On a state-by-state basis, here’s the breakout of Walgreens’ new stores, along with the number of Rite Aid stores still operating in those Northeast states: Connecticut – 43 new Walgreens (34 remaining Rite Aids); Delaware – no new Walgreens (42 remaining Rite Aids); Maine – 0 (79); Maryland – 96 (43); Massachusetts -134 (10); New Hampshire – 6 (62); New Jersey – 118 (133); New York – 273 (323); Pennsylvania – 2 (534); Rhode Island – 43 (0); Vermont – 31 (6); West Virginia -103 (0); and Washington, DC -7 (0).

Rite Aid also has the option to purchase generic drugs that are sourced through an affiliate of WBA at a cost substantially equivalent to Walgreens for a period of 10 years. Under the amended and restated agreement, Rite Aid will retain approximately 250 additional stores as compared to the prior agreement announced between Rite Aid and WBA in June 2017, resulting in a reduction in the transaction sale price.

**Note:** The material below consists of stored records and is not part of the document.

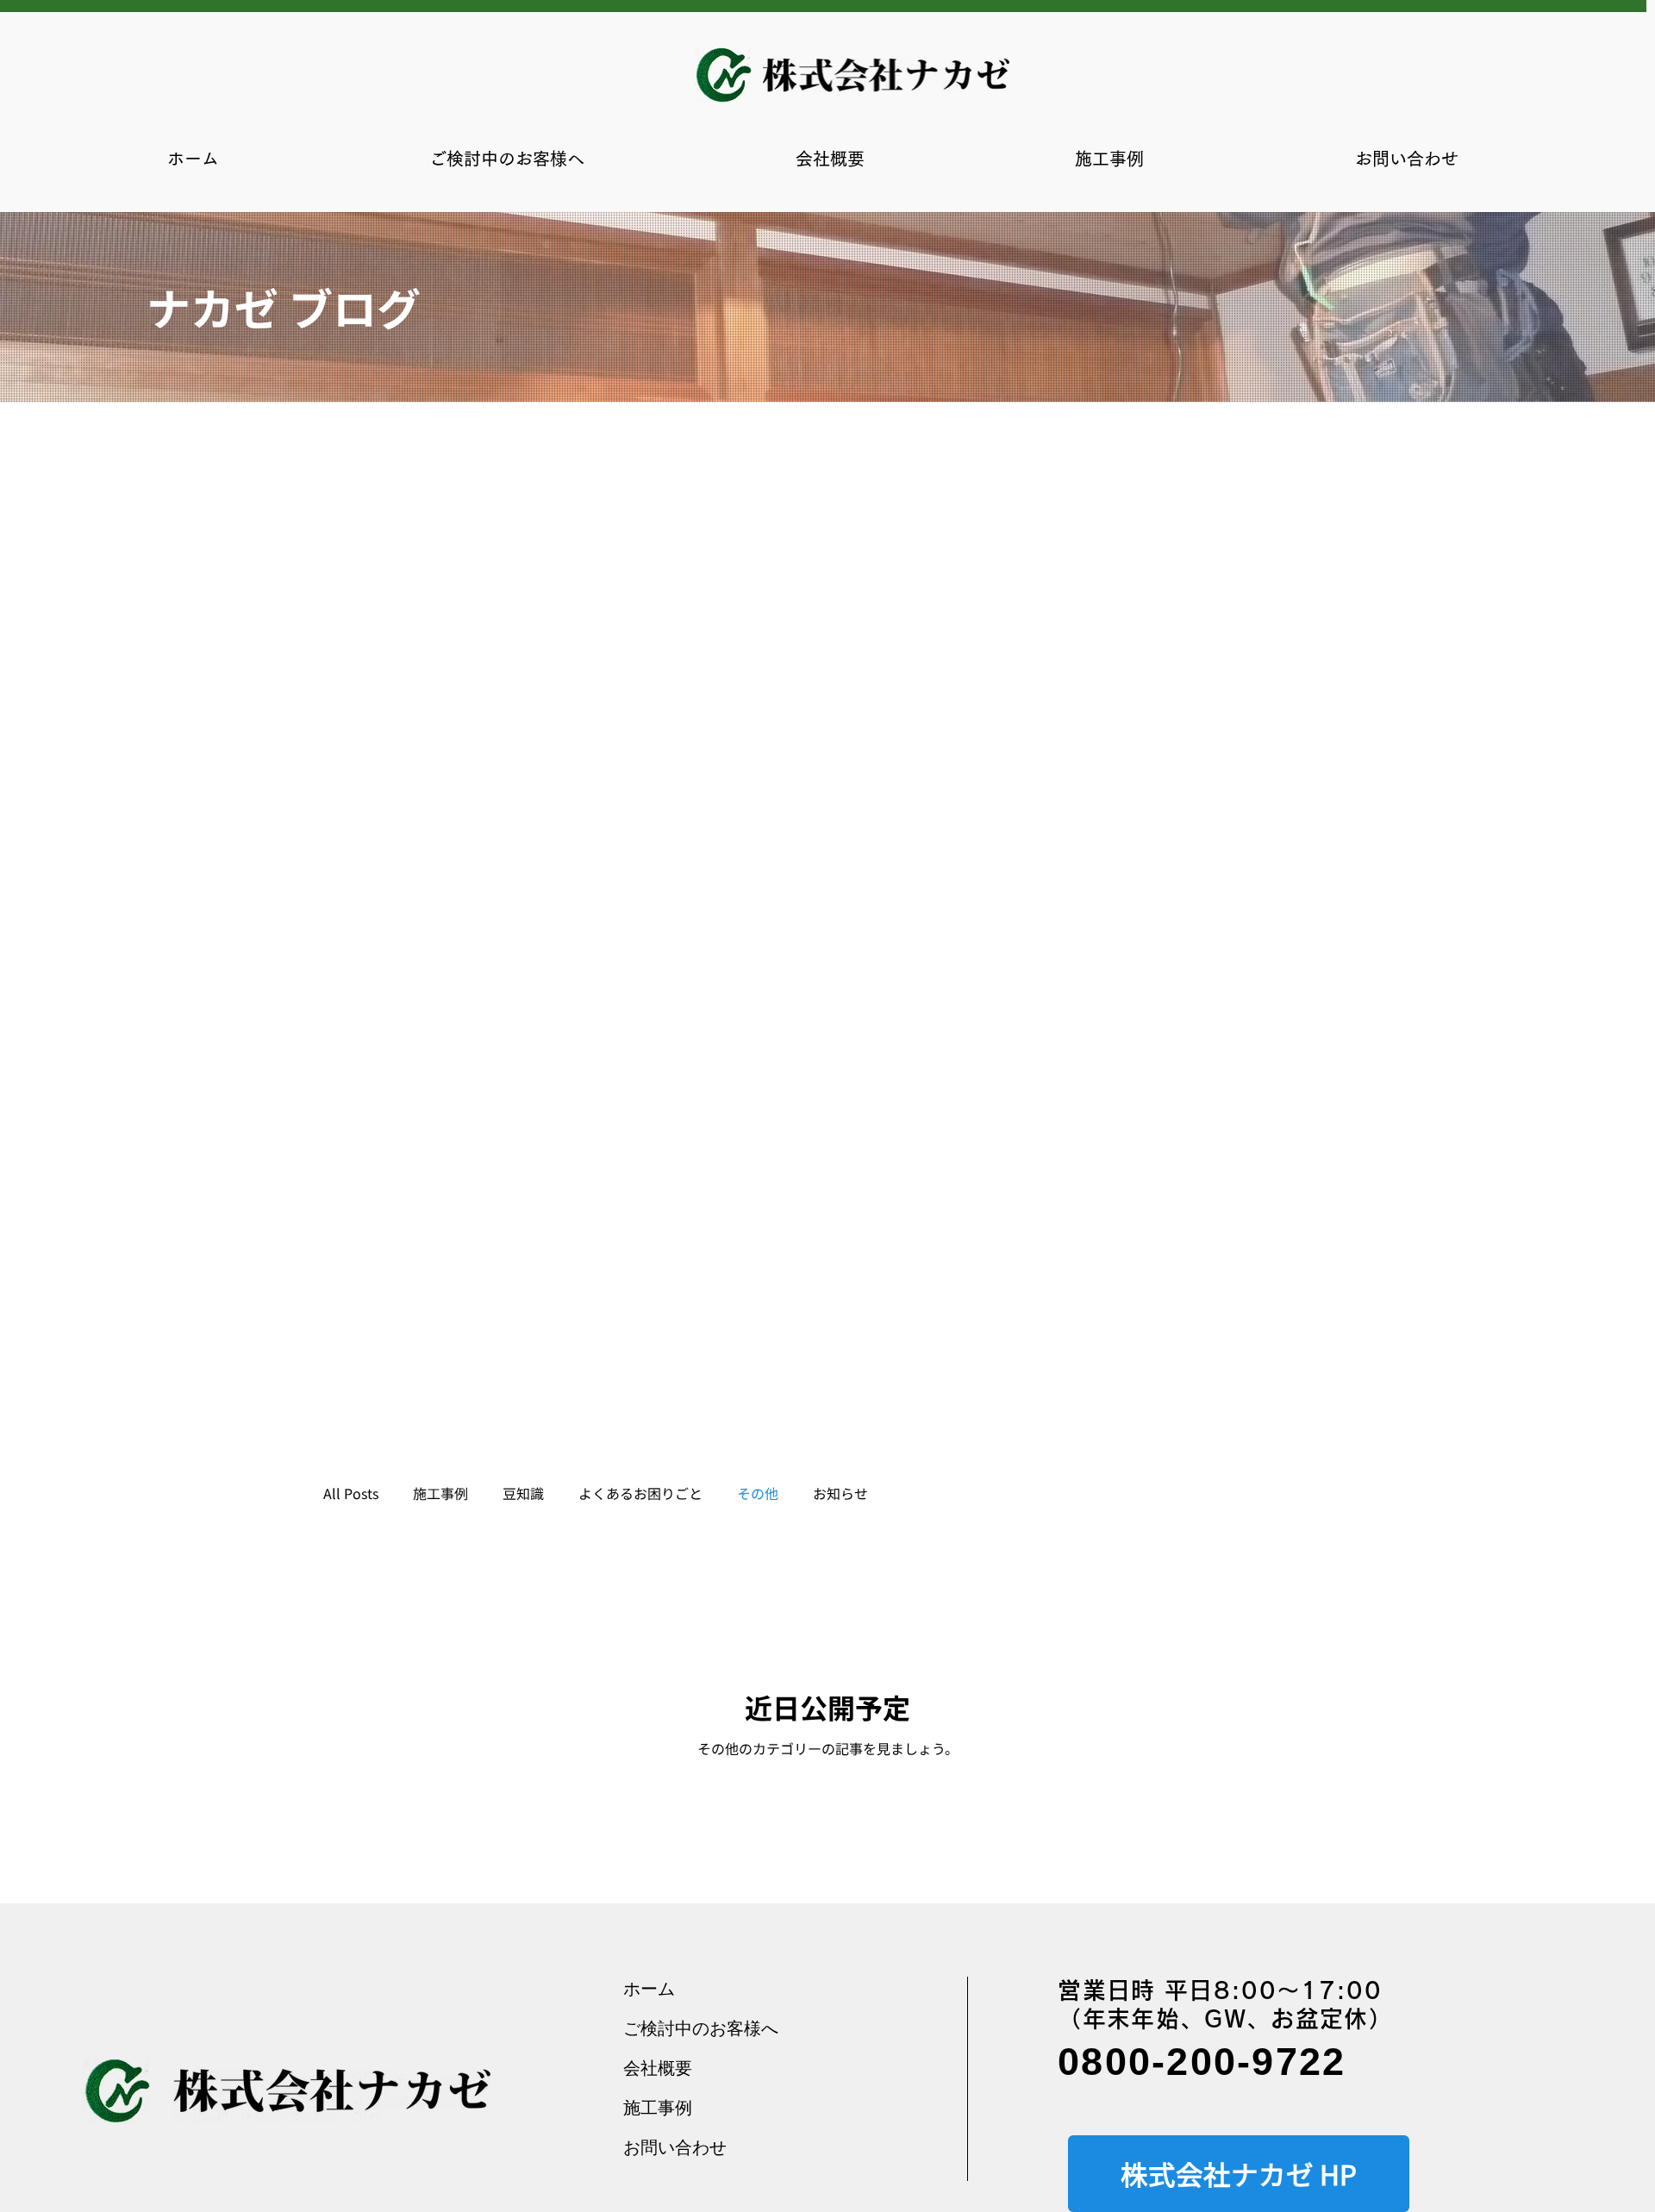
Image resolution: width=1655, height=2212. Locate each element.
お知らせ (840, 1493)
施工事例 (440, 1493)
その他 (757, 1493)
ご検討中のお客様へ (700, 2028)
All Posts (350, 1493)
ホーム (649, 1988)
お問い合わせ (675, 2147)
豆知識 (523, 1493)
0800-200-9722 (1202, 2062)
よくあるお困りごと (640, 1493)
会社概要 (657, 2067)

The decision to retain these stores follows discussions between Rite Aid and Walgreens, as well as the FTC.

The final deal will result in Walgreens becoming the nation’s largest drug chain with more than 10,000 locations, followed by CVS with about 9,500 stores nationally. Rite Aid, with approximately 4,500 stores, falls to a distant third.

Rite Aid chairman and CEO John Standley said of the new deal: “Securing regulatory clearance provides us with a clear path forward to realize the benefits of this transaction. With a compelling and more profitable store footprint in key markets, enhanced purchasing capabilities and a stronger balance sheet and improved financial flexibility, we are well positioned to implement our plans to deliver improved results.”

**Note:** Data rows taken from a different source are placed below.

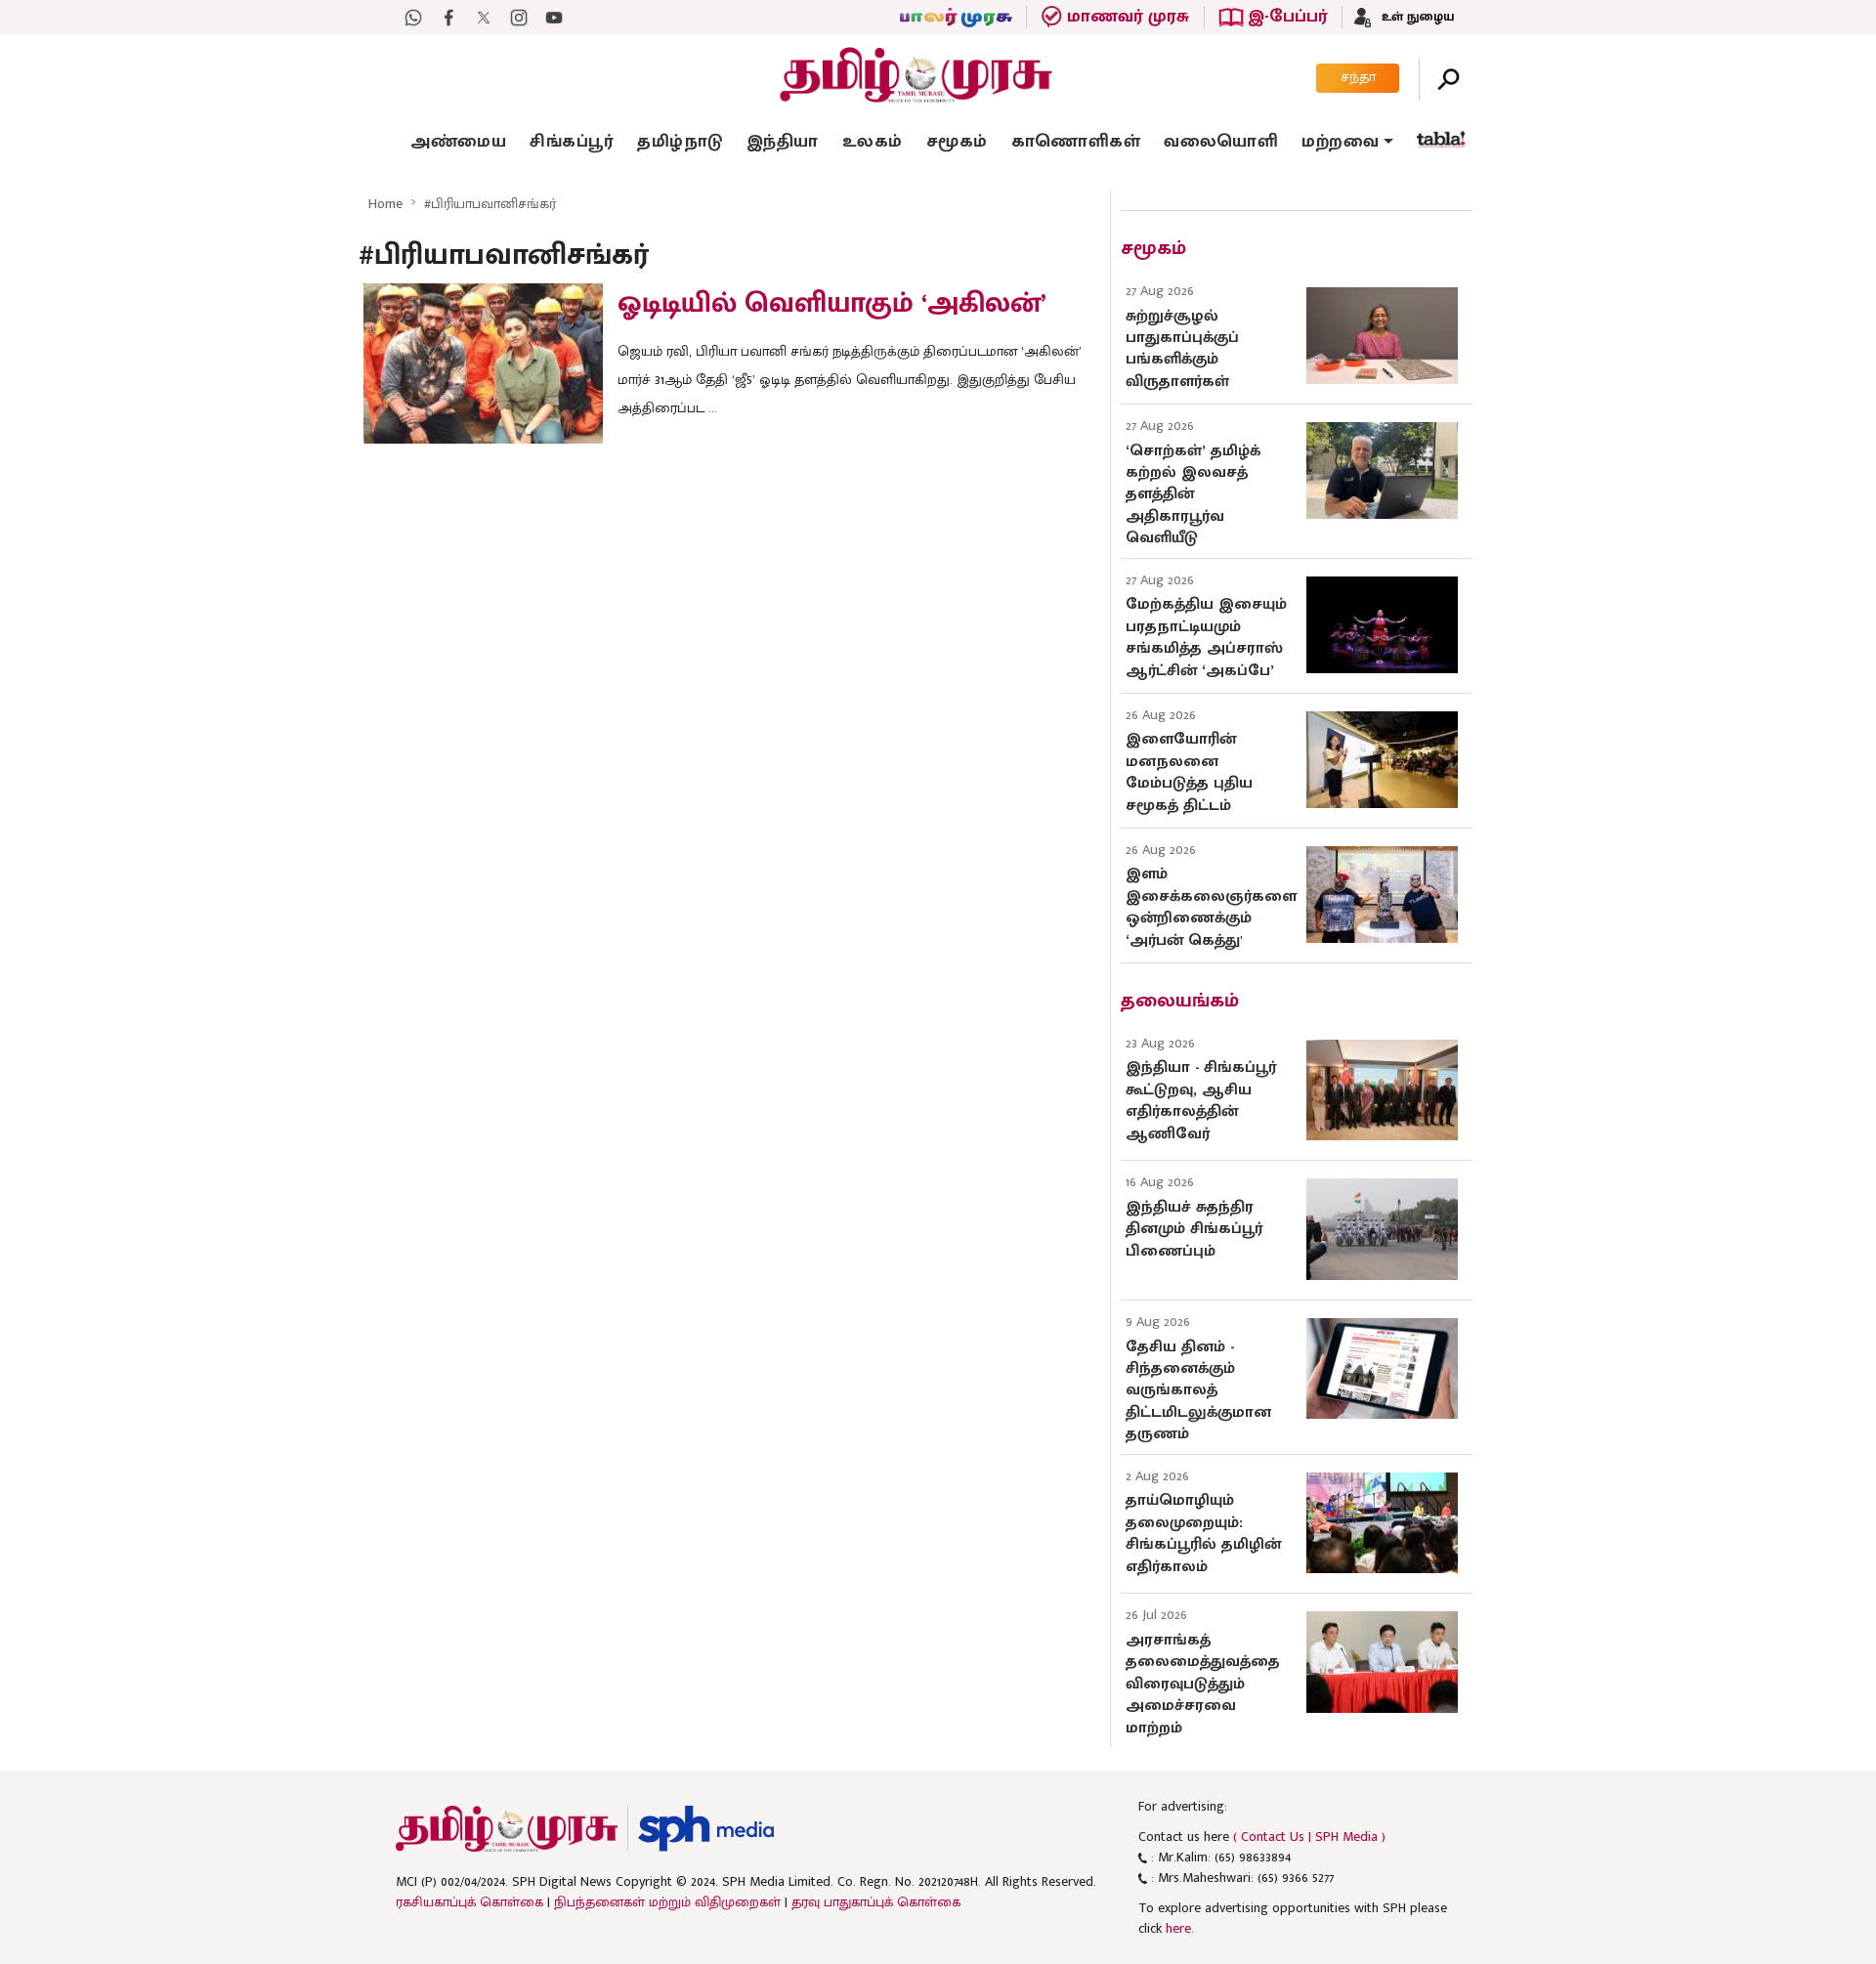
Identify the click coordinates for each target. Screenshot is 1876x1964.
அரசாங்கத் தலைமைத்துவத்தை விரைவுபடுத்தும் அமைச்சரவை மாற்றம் (1203, 1684)
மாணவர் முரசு (1128, 16)
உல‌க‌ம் (872, 141)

Standley continued, “I am proud of our entire Rite Aid team for their extraordinary efforts during this process and their tremendous dedication to taking great care of our customers and patients. We are committed to supporting a smooth transition as we remain focused on delivering a great customer experience, improving our business and creating value for all of our stakeholders.”

The 1,932 stores included in the amended agreement are primarily located in the Northeast and Southern regions of the United States. The three distribution centers are located in Dayville, CT, Philadelphia and Spartanburg, SC. Under the terms of the amended agreement, Rite Aid will provide certain transition services to WBA for up to three years after the closing of the transaction.

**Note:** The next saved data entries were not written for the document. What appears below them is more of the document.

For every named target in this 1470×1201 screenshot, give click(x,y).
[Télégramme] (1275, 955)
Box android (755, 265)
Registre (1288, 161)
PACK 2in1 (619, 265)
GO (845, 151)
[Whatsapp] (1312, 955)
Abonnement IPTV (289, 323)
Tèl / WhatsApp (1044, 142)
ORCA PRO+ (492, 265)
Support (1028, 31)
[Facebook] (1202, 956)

The transaction has been approved by the boards of directors of Rite Aid and WBA and is still subject to other customary conditions. Approval of the transaction does not require a shareholder vote. Rite Aid and WBA expect to transfer ownership of the stores in phases beginning in October 2017, with the goal of completing the transfer of all stores in spring of 2018.

Rite Aid expects to use a substantial majority of the net proceeds from the transaction to repay existing indebtedness, which will improve the company’s leverage levels. Rite Aid also expects that the gain it will record on the sale of the assets will be largely offset by its net operating loss carry-forwards, resulting in a minimal cash tax payment on this transaction.

Immediately following the completion of the transaction, Rite Aid will continue to operate approximately 2,600 stores and six distribution centers as well as EnvisionRx, its pharmacy benefit manager, RediClinic and Health Dialog. The company will leverage the capabilities of these subsidiaries to deliver a higher level of care in the communities it serves.

In related Rite Aid news, the drug chain has hired Kermit Crawford, former EVP and president of Walgreens pharmacy, health and wellness division, as its new president and COO. That job became available after Ken Martindale left Rite Aid last month to become chief executive of GNC Holdings.